_ENTRIES SHOWN_.
________________________________________

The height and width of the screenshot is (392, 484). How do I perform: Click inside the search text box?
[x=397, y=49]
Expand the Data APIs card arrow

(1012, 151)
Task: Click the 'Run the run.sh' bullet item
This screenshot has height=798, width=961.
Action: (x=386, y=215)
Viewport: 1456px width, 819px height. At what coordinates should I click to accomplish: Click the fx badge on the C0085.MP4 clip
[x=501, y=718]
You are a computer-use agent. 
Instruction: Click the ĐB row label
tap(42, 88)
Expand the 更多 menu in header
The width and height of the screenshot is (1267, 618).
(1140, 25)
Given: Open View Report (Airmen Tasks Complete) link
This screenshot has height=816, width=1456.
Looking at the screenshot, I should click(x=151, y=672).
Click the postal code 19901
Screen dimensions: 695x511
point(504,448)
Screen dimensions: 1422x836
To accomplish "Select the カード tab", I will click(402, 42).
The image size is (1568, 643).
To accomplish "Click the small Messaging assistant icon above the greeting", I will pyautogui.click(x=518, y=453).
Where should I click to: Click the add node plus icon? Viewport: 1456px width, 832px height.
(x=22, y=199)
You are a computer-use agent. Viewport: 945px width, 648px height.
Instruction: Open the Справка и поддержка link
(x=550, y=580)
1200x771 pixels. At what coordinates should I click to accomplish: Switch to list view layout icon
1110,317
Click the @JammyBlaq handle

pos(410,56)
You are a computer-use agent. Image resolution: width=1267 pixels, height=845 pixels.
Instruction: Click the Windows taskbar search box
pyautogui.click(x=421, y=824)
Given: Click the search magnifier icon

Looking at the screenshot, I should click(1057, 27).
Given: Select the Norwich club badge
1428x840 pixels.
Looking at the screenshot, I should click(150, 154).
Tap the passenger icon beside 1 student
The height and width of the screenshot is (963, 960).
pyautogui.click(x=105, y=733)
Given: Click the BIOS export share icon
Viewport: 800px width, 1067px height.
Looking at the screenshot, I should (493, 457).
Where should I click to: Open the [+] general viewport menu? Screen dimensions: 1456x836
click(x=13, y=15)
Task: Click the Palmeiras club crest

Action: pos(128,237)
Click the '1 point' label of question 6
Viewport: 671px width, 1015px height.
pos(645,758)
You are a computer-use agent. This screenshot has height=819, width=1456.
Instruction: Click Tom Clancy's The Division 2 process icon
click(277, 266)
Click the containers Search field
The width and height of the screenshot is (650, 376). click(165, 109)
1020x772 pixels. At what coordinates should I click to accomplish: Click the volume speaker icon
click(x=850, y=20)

________________________________________

_OBJECTIVE_.
Copy out every one of the rows above, character for character.

_PROBLEM SOLUTION_.
The height and width of the screenshot is (392, 484). How do I perform: Click inside the search text box?
[x=397, y=49]
Expand the Data APIs card arrow

(1012, 151)
Task: Click the 'Run the run.sh' bullet item
This screenshot has height=798, width=961.
Action: (x=386, y=215)
Viewport: 1456px width, 819px height. At what coordinates should I click to accomplish: Click the fx badge on the C0085.MP4 clip
[x=501, y=718]
You are a computer-use agent. 
Instruction: Click the ĐB row label
tap(42, 88)
Expand the 更多 menu in header
The width and height of the screenshot is (1267, 618).
(1140, 25)
Given: Open View Report (Airmen Tasks Complete) link
This screenshot has height=816, width=1456.
Looking at the screenshot, I should click(x=151, y=672).
Click the postal code 19901
Screen dimensions: 695x511
point(504,448)
Screen dimensions: 1422x836
To accomplish "Select the カード tab", I will click(402, 42).
The image size is (1568, 643).
To accomplish "Click the small Messaging assistant icon above the greeting", I will pyautogui.click(x=518, y=453).
Where should I click to: Click the add node plus icon? Viewport: 1456px width, 832px height.
(x=22, y=199)
You are a computer-use agent. Viewport: 945px width, 648px height.
Instruction: Open the Справка и поддержка link
(x=550, y=580)
1200x771 pixels. At what coordinates should I click to accomplish: Switch to list view layout icon
1110,317
Click the @JammyBlaq handle

pos(410,56)
You are a computer-use agent. Image resolution: width=1267 pixels, height=845 pixels.
Instruction: Click the Windows taskbar search box
pyautogui.click(x=421, y=824)
Given: Click the search magnifier icon

Looking at the screenshot, I should click(1057, 27).
Given: Select the Norwich club badge
1428x840 pixels.
Looking at the screenshot, I should click(150, 154).
Tap the passenger icon beside 1 student
The height and width of the screenshot is (963, 960).
pyautogui.click(x=105, y=733)
Given: Click the BIOS export share icon
Viewport: 800px width, 1067px height.
Looking at the screenshot, I should (493, 457).
Where should I click to: Open the [+] general viewport menu? Screen dimensions: 1456x836
click(x=13, y=15)
Task: Click the Palmeiras club crest

Action: pos(128,237)
Click the '1 point' label of question 6
Viewport: 671px width, 1015px height.
pos(645,758)
You are a computer-use agent. This screenshot has height=819, width=1456.
Instruction: Click Tom Clancy's The Division 2 process icon
click(277, 266)
Click the containers Search field
The width and height of the screenshot is (650, 376). click(165, 109)
1020x772 pixels. At what coordinates should I click to accomplish: Click the volume speaker icon
click(x=850, y=20)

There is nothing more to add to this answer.